Alex Moore, in Moore (2005)* describes 'body rise' as a bracing of the leg muscles, in as much as I can gather, which, by no co-incidence, is exactly what ‘leg rise' is!!

Rises termed ‘Body rise', depending on whether taken on a heel turn or on a simple backwards walk must be ‘leg rise' or perhaps on the latter, a combination of ‘foot' and ‘leg rise' and if you examine dancers, this is indeed what they appear to be doing. I know it's what I do and what my teachers actually do, despite the fact that some of them keep insisting I should spontaneously add and retract a few centimetres from my spine as they believe they have the mysterious and magical ability to do. I would pay to see that! Some people may tense the muscles of their trunk or other muscles of their body as some people here have claimed….that's fine…if it works to put you in the right frame of mind, I would say, do it by all means, each to his/her own, but be aware, it won't make your spine any longer!!!!

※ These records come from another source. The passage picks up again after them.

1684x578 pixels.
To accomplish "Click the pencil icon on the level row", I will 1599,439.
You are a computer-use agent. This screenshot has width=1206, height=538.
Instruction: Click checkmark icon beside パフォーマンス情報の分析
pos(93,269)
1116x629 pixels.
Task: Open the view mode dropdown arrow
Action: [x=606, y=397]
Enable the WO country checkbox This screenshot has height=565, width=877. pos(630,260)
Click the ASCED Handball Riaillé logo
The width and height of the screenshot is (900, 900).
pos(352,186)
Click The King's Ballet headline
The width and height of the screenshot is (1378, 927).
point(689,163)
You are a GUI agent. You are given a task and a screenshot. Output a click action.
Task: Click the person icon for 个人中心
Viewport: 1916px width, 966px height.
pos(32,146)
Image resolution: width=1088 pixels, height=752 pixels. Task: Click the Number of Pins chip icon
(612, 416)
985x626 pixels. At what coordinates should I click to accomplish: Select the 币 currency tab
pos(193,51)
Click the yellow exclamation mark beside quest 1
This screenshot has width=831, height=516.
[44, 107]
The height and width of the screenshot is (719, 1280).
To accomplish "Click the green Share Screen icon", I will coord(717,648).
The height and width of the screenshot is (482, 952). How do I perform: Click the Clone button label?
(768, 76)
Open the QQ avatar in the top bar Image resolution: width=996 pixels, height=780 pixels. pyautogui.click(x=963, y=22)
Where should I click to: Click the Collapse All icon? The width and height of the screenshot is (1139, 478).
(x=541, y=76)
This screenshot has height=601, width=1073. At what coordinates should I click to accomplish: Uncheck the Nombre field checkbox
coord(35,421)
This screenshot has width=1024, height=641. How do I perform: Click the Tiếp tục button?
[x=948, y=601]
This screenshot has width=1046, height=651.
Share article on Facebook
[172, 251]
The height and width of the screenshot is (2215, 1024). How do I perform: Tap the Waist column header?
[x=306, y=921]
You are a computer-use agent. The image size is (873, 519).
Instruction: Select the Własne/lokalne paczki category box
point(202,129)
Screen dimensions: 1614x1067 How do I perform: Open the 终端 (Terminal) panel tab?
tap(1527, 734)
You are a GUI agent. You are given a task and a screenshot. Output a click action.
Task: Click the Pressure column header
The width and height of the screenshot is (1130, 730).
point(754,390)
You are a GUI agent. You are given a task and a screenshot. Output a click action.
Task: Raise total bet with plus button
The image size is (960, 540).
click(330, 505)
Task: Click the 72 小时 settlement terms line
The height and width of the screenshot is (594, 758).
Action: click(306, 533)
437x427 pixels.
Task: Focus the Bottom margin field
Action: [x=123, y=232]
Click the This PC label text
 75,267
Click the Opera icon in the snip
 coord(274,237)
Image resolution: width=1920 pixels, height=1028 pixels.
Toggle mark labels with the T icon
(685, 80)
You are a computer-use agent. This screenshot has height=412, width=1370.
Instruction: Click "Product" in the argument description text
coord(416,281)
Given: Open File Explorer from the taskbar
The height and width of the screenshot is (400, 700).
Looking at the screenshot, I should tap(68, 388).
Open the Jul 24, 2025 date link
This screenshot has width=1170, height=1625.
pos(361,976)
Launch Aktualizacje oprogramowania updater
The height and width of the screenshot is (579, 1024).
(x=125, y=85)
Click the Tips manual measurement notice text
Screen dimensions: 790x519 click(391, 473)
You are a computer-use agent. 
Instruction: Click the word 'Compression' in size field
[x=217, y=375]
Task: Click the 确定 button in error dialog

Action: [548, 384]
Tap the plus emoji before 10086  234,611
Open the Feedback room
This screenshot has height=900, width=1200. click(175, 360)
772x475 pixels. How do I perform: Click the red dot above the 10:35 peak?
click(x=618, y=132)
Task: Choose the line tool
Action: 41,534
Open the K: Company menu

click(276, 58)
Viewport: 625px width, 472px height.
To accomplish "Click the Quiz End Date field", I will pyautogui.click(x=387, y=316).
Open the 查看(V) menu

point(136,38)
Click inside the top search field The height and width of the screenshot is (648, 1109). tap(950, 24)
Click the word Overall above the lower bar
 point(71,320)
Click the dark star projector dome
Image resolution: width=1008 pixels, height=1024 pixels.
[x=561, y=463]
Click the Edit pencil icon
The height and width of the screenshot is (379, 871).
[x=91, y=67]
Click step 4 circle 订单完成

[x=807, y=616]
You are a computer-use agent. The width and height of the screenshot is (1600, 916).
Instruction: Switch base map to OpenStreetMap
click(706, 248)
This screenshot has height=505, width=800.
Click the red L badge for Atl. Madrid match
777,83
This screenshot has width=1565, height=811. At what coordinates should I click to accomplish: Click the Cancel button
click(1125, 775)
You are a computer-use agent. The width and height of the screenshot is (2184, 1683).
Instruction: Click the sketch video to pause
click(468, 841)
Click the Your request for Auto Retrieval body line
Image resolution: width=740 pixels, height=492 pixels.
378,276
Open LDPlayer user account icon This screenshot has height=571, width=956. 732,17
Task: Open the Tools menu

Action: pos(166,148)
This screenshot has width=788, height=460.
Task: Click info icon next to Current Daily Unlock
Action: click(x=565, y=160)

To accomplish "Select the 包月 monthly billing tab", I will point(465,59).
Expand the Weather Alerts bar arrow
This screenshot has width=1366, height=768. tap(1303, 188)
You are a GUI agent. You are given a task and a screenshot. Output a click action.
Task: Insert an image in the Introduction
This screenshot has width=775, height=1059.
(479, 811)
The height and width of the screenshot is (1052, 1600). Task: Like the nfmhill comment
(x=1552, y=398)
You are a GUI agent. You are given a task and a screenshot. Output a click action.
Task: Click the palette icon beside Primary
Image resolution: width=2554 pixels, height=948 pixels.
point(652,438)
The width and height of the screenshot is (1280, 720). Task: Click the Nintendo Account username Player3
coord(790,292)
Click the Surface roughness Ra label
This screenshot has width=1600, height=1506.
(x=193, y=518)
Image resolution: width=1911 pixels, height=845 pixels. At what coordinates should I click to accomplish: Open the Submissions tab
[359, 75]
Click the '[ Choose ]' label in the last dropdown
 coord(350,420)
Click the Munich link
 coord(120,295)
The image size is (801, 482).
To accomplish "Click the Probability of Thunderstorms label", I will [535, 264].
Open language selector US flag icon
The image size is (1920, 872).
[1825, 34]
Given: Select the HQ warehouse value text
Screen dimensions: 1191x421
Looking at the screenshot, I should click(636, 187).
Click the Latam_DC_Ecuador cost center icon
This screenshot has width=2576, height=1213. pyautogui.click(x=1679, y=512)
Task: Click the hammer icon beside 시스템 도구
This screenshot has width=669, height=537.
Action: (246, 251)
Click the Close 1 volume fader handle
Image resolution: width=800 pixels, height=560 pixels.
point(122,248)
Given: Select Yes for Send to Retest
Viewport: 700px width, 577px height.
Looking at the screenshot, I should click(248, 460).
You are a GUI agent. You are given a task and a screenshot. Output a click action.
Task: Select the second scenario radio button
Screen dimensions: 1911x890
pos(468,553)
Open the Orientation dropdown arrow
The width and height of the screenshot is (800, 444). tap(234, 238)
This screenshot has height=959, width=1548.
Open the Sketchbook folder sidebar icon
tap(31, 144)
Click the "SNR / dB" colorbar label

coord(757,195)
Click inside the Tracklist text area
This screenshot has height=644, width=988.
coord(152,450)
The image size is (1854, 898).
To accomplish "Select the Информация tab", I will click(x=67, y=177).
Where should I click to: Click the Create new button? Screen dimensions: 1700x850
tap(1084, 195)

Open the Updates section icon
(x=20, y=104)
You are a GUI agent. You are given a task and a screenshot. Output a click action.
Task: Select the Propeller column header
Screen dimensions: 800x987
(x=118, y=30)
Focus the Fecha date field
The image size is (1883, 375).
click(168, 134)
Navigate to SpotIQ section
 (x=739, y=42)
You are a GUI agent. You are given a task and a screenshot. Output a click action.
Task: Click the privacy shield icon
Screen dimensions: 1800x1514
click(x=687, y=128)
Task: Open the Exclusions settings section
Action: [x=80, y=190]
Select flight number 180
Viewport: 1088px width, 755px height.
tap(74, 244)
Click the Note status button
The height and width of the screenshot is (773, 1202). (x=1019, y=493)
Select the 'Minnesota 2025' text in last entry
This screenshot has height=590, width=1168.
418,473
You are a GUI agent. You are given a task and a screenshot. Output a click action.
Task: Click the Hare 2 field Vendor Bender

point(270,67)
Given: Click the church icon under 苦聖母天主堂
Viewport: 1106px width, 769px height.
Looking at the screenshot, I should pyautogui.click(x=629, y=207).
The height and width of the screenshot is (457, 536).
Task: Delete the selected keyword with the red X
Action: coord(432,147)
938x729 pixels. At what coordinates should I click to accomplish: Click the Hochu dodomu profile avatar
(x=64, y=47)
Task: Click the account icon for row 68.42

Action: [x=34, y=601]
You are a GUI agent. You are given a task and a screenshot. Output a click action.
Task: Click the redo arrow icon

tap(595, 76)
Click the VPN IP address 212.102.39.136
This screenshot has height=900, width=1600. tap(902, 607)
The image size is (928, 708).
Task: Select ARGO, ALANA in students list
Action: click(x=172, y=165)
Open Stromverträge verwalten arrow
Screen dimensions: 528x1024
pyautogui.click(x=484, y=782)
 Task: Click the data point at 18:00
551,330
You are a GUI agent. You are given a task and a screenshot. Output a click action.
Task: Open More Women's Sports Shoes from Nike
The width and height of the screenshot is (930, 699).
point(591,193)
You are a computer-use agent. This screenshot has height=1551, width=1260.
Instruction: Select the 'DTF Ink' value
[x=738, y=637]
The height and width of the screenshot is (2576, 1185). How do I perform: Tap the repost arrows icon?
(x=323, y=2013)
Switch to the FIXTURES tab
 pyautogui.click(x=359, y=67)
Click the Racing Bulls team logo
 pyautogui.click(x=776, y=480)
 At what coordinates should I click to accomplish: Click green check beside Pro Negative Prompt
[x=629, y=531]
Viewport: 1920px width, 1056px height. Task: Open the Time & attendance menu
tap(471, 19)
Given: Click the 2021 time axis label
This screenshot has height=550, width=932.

Thus, ‘body rise' is a redundant term!!!


* Moore, A. (2005). Ballroom Dancing. A & C Black Publishers Ltd., London., pp 20-24.
Re: Leg Rise vs. Foot Rise
Posted by terence2
1/22/2008  11:43:00 PM
I think the literal translation of "BR" , can only be translated by the world of mystics !

The term was intended to show, that if the knees are flexed ( which they frequently are ) then the gradual straightening of that apendage should be absorbed in continuity, with the rise designated thru the feet .

Bad explanation = bad results .

But your point is well taken .
Re: Leg Rise vs. Foot Rise
Posted by Serendipidy
1/23/2008  4:40:00 AM
I don't think to use the words straightening of the legs as correct. Straightening of the knees yes. My legs are straight and dont need straightening. Its the knees that bend and straighten. The rise is through the feet and the knees as well as in the lowering.